- [TEXT]
____________
> IMHO this is how it should roughly look like:

> With GR2VR=2:
> vadd.vv: cost 4 = COST_N_INSNS (1)
> vmv.v.x: cost COST_N_INSNS (GR2VR) = 8
> vadd.vx: cost 4 + GR2VR * COST_N_INSNS (1) = 12

> With GR2VR=1:
> vadd.vv: cost 4
> vmv.v.x: cost 4
> vadd.vx: cost 4 + 4 = 8

> With GR2VR=0:
> vadd.vv: cost 4
> vmv.v.x: cost 4 (or less?)
> vadd.vx: cost 4 + 0 * COST_N_INSNS (1) = 4

> So with GR2VR > 0 we would perform the replacement when the frequency is 
> similar.  With GR2VR == 0 we should always do.

> vmv.v.x cost 4 with GR2VR cost == 0 is a bit debatable but setting it to 0 
> would also seem off.

Make sense to me, it looks like the combine will always take place if GR2VR is 
0, 1 or 2 for now.
I am try to customize the cost here to make it fail to combine but get failed 
with below change.

+  if (rcode == VEC_DUPLICATE && SCALAR_INT_MODE_P (GET_MODE (XEXP (x, 0)))) {
+    cost_val = 1;
+  }
+
+  if (rcode == PLUS && riscv_v_ext_mode_p (GET_MODE (XEXP (x, 0)))
+      && riscv_v_ext_mode_p (GET_MODE (XEXP (x, 1)))) {
+    cost_val = 8;
+  }
+
+  if (rcode == PLUS && riscv_v_ext_mode_p (GET_MODE (XEXP (x, 0)))
+      && SCALAR_INT_MODE_P (GET_MODE (XEXP (x, 1)))) {
+    cost_val = 2; // never picked up during combine.
+  }

It takes 8 for original cost as well as replacement(see below combine log). 
Thus, it will be always
keep replacement during combine. 

  51   │ trying to combine definition of r135 in:
  52   │    11: r135:RVVM1DI=vec_duplicate(r150:DI)
____________
- [MATERIAL]
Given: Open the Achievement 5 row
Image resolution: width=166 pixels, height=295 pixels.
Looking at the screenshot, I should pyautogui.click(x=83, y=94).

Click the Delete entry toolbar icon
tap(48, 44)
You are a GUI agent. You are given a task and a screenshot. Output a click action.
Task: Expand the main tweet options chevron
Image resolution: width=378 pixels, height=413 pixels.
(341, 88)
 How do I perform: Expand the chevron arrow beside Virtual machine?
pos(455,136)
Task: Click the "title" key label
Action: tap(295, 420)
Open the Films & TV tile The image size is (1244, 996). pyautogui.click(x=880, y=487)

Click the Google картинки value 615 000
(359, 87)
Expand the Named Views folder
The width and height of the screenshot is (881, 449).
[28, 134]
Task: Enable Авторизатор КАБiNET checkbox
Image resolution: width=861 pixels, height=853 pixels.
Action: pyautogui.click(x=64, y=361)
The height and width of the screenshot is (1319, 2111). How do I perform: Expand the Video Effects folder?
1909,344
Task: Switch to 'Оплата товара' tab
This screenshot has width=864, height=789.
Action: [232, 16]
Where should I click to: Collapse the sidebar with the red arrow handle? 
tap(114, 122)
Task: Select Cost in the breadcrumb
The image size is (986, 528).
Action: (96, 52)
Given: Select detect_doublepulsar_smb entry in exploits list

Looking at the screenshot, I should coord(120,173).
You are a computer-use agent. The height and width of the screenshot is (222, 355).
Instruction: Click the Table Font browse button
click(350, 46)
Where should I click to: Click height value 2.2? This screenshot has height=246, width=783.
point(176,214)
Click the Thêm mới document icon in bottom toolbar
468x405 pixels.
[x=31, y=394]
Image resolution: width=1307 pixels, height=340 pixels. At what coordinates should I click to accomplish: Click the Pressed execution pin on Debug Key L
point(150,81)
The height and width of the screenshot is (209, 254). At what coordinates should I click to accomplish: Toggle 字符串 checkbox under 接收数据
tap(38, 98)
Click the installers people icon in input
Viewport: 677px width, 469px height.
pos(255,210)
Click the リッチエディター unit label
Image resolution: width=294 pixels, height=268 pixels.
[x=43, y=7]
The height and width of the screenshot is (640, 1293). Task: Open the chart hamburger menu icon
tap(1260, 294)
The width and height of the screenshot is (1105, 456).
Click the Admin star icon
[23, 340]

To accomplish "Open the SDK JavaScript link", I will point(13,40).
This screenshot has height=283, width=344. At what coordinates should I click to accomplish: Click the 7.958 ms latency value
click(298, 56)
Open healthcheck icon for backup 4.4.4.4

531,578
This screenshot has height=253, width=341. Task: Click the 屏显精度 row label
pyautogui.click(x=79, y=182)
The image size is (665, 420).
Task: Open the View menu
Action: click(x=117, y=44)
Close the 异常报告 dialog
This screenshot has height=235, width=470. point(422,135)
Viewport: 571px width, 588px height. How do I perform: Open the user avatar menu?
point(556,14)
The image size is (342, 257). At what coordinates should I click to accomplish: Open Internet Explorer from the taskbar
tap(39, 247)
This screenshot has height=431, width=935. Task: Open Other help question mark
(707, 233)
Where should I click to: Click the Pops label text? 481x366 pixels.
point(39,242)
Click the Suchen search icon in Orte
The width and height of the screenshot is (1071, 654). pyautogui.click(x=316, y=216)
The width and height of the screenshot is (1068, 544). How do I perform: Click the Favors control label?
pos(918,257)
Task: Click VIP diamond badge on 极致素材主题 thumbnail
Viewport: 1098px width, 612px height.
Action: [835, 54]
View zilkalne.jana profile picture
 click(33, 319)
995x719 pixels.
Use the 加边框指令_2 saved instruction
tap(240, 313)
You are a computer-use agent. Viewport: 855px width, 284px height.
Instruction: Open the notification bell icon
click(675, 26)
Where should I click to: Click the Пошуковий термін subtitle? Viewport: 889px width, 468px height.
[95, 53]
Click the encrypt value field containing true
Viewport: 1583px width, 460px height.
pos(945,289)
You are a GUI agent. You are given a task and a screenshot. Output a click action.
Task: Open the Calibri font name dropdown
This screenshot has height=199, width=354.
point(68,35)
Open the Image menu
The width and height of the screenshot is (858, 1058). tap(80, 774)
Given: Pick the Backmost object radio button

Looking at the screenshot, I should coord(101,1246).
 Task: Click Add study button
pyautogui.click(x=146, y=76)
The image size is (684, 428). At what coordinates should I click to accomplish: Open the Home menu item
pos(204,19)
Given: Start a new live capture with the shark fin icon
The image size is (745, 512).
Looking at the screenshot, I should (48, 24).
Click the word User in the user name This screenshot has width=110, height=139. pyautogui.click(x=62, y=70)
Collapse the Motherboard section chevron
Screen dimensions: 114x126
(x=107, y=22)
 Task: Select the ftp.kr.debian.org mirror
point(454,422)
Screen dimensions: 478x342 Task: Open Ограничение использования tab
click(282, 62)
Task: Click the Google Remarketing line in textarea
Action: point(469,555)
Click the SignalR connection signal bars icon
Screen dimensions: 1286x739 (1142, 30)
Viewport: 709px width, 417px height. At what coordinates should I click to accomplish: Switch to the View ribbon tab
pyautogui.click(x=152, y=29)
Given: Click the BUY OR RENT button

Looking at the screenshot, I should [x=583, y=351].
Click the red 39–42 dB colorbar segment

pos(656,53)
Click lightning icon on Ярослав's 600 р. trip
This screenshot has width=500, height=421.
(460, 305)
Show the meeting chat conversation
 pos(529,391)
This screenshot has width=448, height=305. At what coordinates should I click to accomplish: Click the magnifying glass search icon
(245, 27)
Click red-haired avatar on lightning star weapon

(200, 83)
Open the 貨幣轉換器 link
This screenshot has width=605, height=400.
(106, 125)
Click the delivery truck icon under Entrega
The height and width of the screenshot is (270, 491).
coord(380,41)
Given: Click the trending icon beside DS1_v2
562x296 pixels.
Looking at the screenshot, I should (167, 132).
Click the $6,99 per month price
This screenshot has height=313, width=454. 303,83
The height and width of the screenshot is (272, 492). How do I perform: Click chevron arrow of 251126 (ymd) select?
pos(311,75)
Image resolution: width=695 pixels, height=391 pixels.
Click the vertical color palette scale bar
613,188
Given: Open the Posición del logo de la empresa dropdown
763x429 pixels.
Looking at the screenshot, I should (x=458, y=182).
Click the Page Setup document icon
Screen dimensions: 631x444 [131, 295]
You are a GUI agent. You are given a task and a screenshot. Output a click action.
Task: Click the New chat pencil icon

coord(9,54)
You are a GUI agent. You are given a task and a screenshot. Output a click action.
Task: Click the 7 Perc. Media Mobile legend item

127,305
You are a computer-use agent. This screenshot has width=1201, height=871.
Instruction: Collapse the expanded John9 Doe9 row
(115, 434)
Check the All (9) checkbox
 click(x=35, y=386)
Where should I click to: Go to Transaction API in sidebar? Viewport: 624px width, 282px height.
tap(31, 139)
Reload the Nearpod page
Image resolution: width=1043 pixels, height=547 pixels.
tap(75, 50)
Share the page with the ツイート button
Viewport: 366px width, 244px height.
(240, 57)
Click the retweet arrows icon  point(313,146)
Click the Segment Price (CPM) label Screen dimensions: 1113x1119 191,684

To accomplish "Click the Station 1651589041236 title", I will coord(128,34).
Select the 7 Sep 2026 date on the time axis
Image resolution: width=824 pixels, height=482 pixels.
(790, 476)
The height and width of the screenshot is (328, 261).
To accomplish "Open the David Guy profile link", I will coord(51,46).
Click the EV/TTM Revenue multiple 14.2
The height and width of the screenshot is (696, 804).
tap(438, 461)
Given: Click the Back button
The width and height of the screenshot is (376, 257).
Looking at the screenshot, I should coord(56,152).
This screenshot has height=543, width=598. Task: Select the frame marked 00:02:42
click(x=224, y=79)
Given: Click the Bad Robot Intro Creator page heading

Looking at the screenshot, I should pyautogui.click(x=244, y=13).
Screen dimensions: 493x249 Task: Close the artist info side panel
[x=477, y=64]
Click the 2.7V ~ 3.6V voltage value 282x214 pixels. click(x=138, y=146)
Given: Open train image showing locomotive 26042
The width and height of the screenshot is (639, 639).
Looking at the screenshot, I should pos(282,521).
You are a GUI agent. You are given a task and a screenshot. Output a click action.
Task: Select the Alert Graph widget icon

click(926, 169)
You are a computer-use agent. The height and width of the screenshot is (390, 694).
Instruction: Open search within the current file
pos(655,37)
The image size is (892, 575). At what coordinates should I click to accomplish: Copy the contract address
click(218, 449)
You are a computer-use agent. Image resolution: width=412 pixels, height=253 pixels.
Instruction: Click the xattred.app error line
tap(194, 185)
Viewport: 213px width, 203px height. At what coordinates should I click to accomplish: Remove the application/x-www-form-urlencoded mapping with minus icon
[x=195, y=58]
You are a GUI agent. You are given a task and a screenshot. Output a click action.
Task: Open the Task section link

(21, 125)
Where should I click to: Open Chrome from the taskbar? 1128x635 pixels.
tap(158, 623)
____________
- [EXERCISE TASK] Please write out the whole combine cost message above again, word for word.

- [FINAL ANSWER]
> IMHO this is how it should roughly look like:

> With GR2VR=2:
> vadd.vv: cost 4 = COST_N_INSNS (1)
> vmv.v.x: cost COST_N_INSNS (GR2VR) = 8
> vadd.vx: cost 4 + GR2VR * COST_N_INSNS (1) = 12

> With GR2VR=1:
> vadd.vv: cost 4
> vmv.v.x: cost 4
> vadd.vx: cost 4 + 4 = 8

> With GR2VR=0:
> vadd.vv: cost 4
> vmv.v.x: cost 4 (or less?)
> vadd.vx: cost 4 + 0 * COST_N_INSNS (1) = 4

> So with GR2VR > 0 we would perform the replacement when the frequency is 
> similar.  With GR2VR == 0 we should always do.

> vmv.v.x cost 4 with GR2VR cost == 0 is a bit debatable but setting it to 0 
> would also seem off.

Make sense to me, it looks like the combine will always take place if GR2VR is 
0, 1 or 2 for now.
I am try to customize the cost here to make it fail to combine but get failed 
with below change.

+  if (rcode == VEC_DUPLICATE && SCALAR_INT_MODE_P (GET_MODE (XEXP (x, 0)))) {
+    cost_val = 1;
+  }
+
+  if (rcode == PLUS && riscv_v_ext_mode_p (GET_MODE (XEXP (x, 0)))
+      && riscv_v_ext_mode_p (GET_MODE (XEXP (x, 1)))) {
+    cost_val = 8;
+  }
+
+  if (rcode == PLUS && riscv_v_ext_mode_p (GET_MODE (XEXP (x, 0)))
+      && SCALAR_INT_MODE_P (GET_MODE (XEXP (x, 1)))) {
+    cost_val = 2; // never picked up during combine.
+  }

It takes 8 for original cost as well as replacement(see below combine log). 
Thus, it will be always
keep replacement during combine. 

  51   │ trying to combine definition of r135 in:
  52   │    11: r135:RVVM1DI=vec_duplicate(r150:DI)